In November 2013 an international symposium was held at the National Maritime Museum in Sydney, Australia called “Travel and the Media” (cohosted by the National Film and Sound Archive and the Centre for Media History at Macquarie University and organized by Sofia Eriksson and Bridget Griffen-Foley). The Museum’s collections formed a fitting backdrop as a destination of travel and a site of tourist experiences, as well as a gathering of items related to the physical objects that enable people to embark on journeys to different parts of the globe. A number of the papers presented referred to a time when Australia was dependent on a maritime world, with sea-based expeditions forming the majority of travel experiences of the southern continent until the mid-twentieth century.

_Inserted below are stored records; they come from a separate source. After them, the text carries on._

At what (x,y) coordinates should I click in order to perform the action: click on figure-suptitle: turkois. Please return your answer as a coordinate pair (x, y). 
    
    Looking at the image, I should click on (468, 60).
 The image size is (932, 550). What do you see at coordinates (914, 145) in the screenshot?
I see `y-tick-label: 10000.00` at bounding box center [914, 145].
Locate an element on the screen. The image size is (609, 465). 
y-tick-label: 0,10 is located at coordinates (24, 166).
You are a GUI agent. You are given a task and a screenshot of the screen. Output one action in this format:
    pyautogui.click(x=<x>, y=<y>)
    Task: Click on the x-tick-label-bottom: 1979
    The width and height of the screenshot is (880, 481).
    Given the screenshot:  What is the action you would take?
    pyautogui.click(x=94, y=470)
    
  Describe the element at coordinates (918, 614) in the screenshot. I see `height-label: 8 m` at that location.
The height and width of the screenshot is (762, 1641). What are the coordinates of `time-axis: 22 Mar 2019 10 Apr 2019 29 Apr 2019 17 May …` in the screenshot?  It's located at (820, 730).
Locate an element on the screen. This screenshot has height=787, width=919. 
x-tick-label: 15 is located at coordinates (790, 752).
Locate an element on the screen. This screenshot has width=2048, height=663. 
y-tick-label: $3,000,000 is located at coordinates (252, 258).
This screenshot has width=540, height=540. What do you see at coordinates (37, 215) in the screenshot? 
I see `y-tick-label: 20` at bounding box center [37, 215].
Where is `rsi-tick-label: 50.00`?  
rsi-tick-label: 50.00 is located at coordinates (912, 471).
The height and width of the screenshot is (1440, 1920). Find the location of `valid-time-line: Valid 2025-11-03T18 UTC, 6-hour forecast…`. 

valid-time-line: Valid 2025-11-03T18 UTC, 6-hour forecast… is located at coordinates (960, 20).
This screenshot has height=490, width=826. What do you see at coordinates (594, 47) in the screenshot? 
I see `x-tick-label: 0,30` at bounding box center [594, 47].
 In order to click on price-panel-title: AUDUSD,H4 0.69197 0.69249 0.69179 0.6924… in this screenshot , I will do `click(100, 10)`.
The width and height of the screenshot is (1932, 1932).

Travel, Media, and the Politics of Representation
Responses to Travel Literatures and the Problem of Authenticity
This article compares responses to travel writing and imaginative fiction about the settler colonies, in particular Australia and New Zealand, between 1870 and 1945—a time when distinctions between travel, mobility, and emigration were hard to pin down. Very little scholarship has shown an interest in what the subject society’s inhabitants thought of its portrayal, and what this can tell us about colonial and national identities. Australasian responses to works about Australasia, in the form of published reviews, were influenced by the knowledge and particular concerns of the reviewer and their own negotiations with identity. What mattered to readers and critics was the authenticity of the portrayal of the place, but this was not only related to whether the work claimed to be fiction or non-fiction. The perceived level of familiarity that the writer had with the area was the most important factor in determining whether the reception of a work was positive or negative.